ARTIGO =
▬▬▬▬▬▬
Encantarias e encantados no Brasil: pluralidade conceitual e diversidade regional/Escritas/2022
O dossiê “Encantarias e encantados no Brasil: pluralidade conceitual e diversidade regional” teve como objetivo reunir pesquisas realizadas em todo o Brasil que tivessem como temática o universo religioso afro-indígena denominado como Encantaria e/ou seus habitantes, os Encantados. Diversas religiões afro-brasileiras e outras manifestações religiosas trazem em seus rituais e panteões entidades e localidades com a nomenclatura aqui apresentada. Os textos aqui reunidos contribuem com as pesquisas mais recentes que têm apontado a existência de uma pluralidade na concepção do que vem a ser um encantado, do que é e onde se localiza a encantaria, de como trabalhar com essa categoria de entidades etc.
A diversidade aqui apresentada encontra respaldo na grandeza do país, de seus povos e regiões, seja em caráter cultural, ambiental, geográfico, social, histórico e político. Assim, esse dossiê pretende contribuir para o conhecimento dessas diferentes formas de compreensão de uma realidade e especificidade religiosa que parece ter ganhado cada vez mais território físico e espiritual.
Para iniciar essa jornada caminharemos com Arianne Rayis Lovo através do artigo “O sonho é o lugar do futuro”: notas etnográficas sobre a “ciência pankararu” a partir das mulheres rezadeiras” para compreender como essas mulheres confrontam a lógica do capital hegemônico com a ciência de seu povo. A categoria encantado é trazida pela autora a partir da perspectiva indígena Pankararu e a partir das relações de cura, homenagem e obrigação das pessoas para com eles.
Ainda partindo da relação que os encantados têm com pessoas que se dedicam a cuidar de outras, o artigo “Mãe Ana: os fundamentos da ciência dos encantados [Salgado paraense]” de autoria de Jerônimo da Silva e Silva tematiza a trajetória de uma rezadeira centenária na região. O texto caminha por perspectivas afro-indígenas focalizando os conhecimentos de encantaria da sacerdotisa e as relações desses saberes voltados à cura com os encantados.
▬▬▬▬▬▬
DADOS FORNECIDOS =
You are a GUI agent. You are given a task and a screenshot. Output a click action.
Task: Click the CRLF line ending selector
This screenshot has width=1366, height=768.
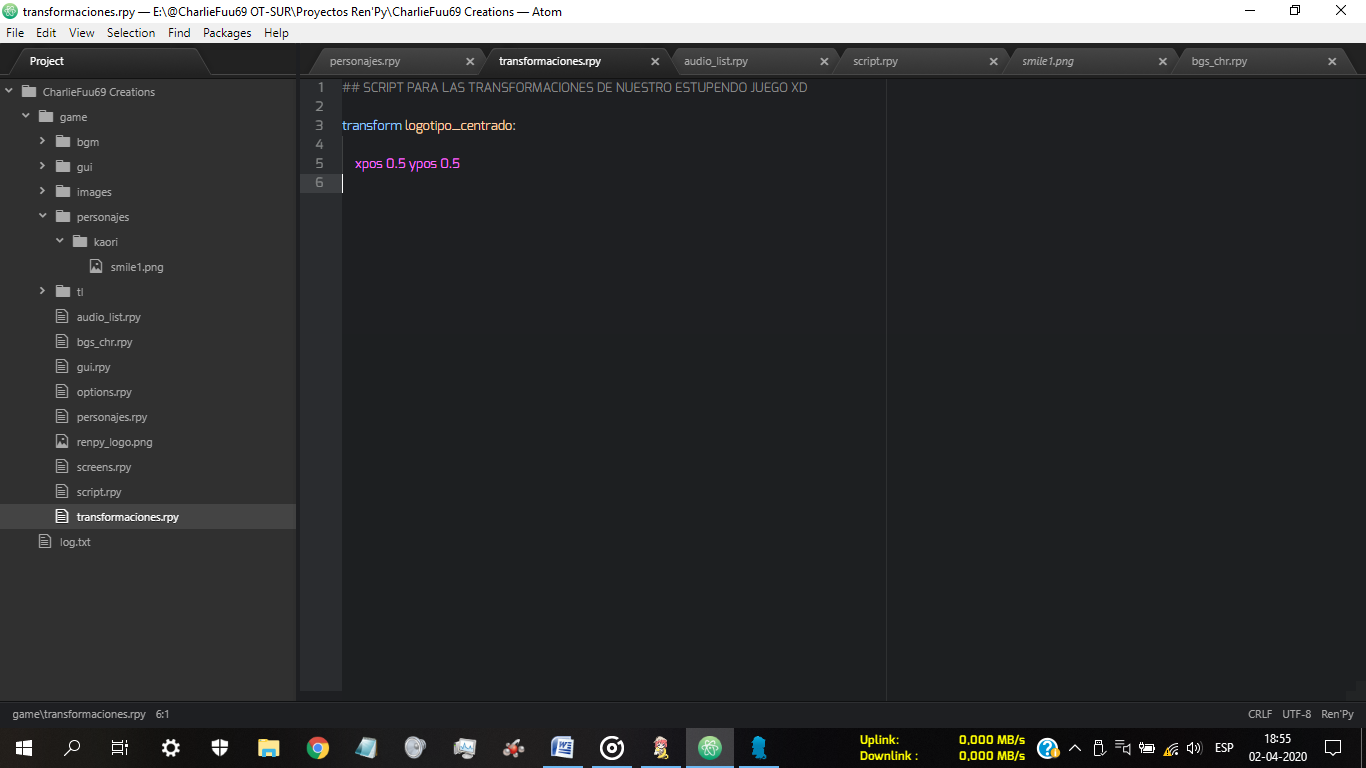click(x=1260, y=714)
▬▬▬▬▬▬
O QUE PRODUZIR = Dê continuidade à apresentação do dossiê sobre encantarias e encantados no Brasil, a partir do ponto em que ela termina.

RESPOSTA =
Nessa linha biográfica, em que o sagrado está presente no cotidiano dos dirigentes afro-religiosos, Ilka Pereira narra em seu artigo “Mãe Nilza e Waldemar Librina: vidas encarnadas em uma só” a história da mãe de santo Nilza de Odé, do Terreiro Ilê Axé de Oxóssi e Oxum, e de seu encantado Waldemar Librina. O texto examina a agência do encantado e o lugar que passa a ocupar na vida concreta dela.
Seja no cotidiano ou em festas específicas, a presença dos encantados é marcante nos trabalhos aqui apresentados. “Nasce uma tradição de boi de encantaria: Lourenço Légua e o Boi das Três Estrelas (Marituba, PA)” de autoria de Diogo Jorge de Melo, Marcos Henrique de Oliveira Zanotti Rosi e Gisele Nascimento Barroso, faz uma descrição etnográfica da festividade realizada na Casa de Mina Jêje Nagô Ogum Toy Lissa e Oya, em Marituba. Esta festa é a recuperação de uma tradição de Tambor de Mina Jejê-Nagô, em que o sacerdote Jorge Babalaô realizava a festividade de bumba-meu-boi para o seu encantado Légua Boji Buá.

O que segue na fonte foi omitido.